Ci vorrebbe qualcuno che anche nello spogliatoio, in certi momenti, anche se non cresciuto nella culla del settore giovanile azzurro, incarnasse lo spirito del club. Ecco, l’impressione dietro alla scelta autolesionistica del gruppo degli azzurri ci sono delle scelte fatte da De Laurentiis nel corso degli anni di rinunciare a personalità forti all’interno del gruppo. È una delle tante anomalie di questo club esposto a tanti refoli e vittima di agguati da ogni direzione, pure dai presunti amici, intrattabile, come testimonia la squadra, consueto diagramma impazzito di ascese e cadute. Sotto questo aspetto, in dodici mesi, lo spogliatoio ha fatto a meno di 4 leader che, in un modo o nell’altro, avevano in pugno le redini del Napoli: Jorginho, Reina, Albiol e Hamsik. Senza che nessuno prendesse il loro posto. Lo avrebbero potuto fare uno tra Callejon o Mertens, ma si sono tirati fuori quando hanno capito che l’avventura a Napoli era agli sgoccioli. Terminata molto prima di mercoledì scorso.

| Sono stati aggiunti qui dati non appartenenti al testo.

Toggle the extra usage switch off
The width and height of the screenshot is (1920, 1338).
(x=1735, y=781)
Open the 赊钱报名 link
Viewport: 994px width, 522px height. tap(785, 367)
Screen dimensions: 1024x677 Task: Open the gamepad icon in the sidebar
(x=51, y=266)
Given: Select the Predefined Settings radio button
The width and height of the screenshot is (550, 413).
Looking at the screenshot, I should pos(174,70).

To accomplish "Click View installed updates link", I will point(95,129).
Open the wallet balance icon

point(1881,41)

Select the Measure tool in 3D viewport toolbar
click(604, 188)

«Leader non si diventa: si nasce». Nessuno tra gli azzurri è nato leader. Forse per questo c’è chi spinge per l’ingaggio di uno come Ibrahimovic, capace in poche ore per carattere e tutto il resto di prendere in pugno tutti. La prima grave perdita è stata quella di Pepe Reina, ovvio molto condizionata anche dalle relazioni pericolose fuori dal campo accertate dell’inchiesta della Dia. Ma lì, nello spogliatoio, finché c’era lui era il capo incontrastato. E non solo del gruppo degli spagnoli. In campo e fuori è stato a lungo il punto di riferimento per tutto e tutti: pronto a mostrare il petto sia nelle questioni societarie sia quando c’era da fare discussioni in campo. Non a caso aveva un nomignolo che era la sintesi perfetta: «il sindacalista». Si diceva che Pepe fosse un portiere che parava col carisma più che con le mani. Quando il carisma si offuscava e qualche avversario lo insultava facendogli gol, Pepe si arrabbiava come un ragazzino nelle partitelle per strada. Quando il Napoli vinceva, saltava e ballava come il più impazzito dei tifosi. «Era già pronto a fare l’allenatore quando era al Bayern», confessò Pep Guardiola. «Un uomo vero ed un leader vero, ci mancherai», lo salutò Marek Hamsik l’estate scorsa. Lui, Marekiaro sarebbe andato via pochi mesi dopo. Altro pezzo del muro umano. Lui capitano vero, magari non capopopolo come Reina. Il suo attaccamento al Napoli si è sempre espresso attraverso il calcio, la sua leadership si è manifestata nei no alle offerte recapitate dal Milan e dalla Juventus. Lo slovacco sapeva come e quando parlare, aveva un’intelligenza vivace, era il punto di contatto e il tramite tra il gruppo storico e i nuovi. Anche quando Sarri gli disse che avrebbe giocato spesso non più di un’ora, lui non si è mai lagnato delle sostituzioni. Anche per rispetto al calciatore che entrava, di volta in volta, al suo posto.
A modo loro, ce ne erano due di figure assai significative: Jorginho e Albiol. Il difensore spagnolo è arrivato a 27 anni a Napoli: Lorenzo Insigne gli cambiò il nomignolo da El Chori a El Patron. Perché ha sempre mostrato grande carisma nella gestione dei momenti complicati. E attenzione anche a Jorginho, sempre tra i primi a organizzare riunioni in vari ristoranti, in modo da fare gruppo anche fuori dal campo. Ecco, sono andati via in pochi mesi tutti. E questo vuoto si fa sentire. In estate, serviva un mercato con l’ingresso anche di uomini-spogliatoio, gente capace di prendersi addosso il peso di tutto. Un Montervino o un Paolo Cannavaro per intenderci. Ma non c’è nessuno.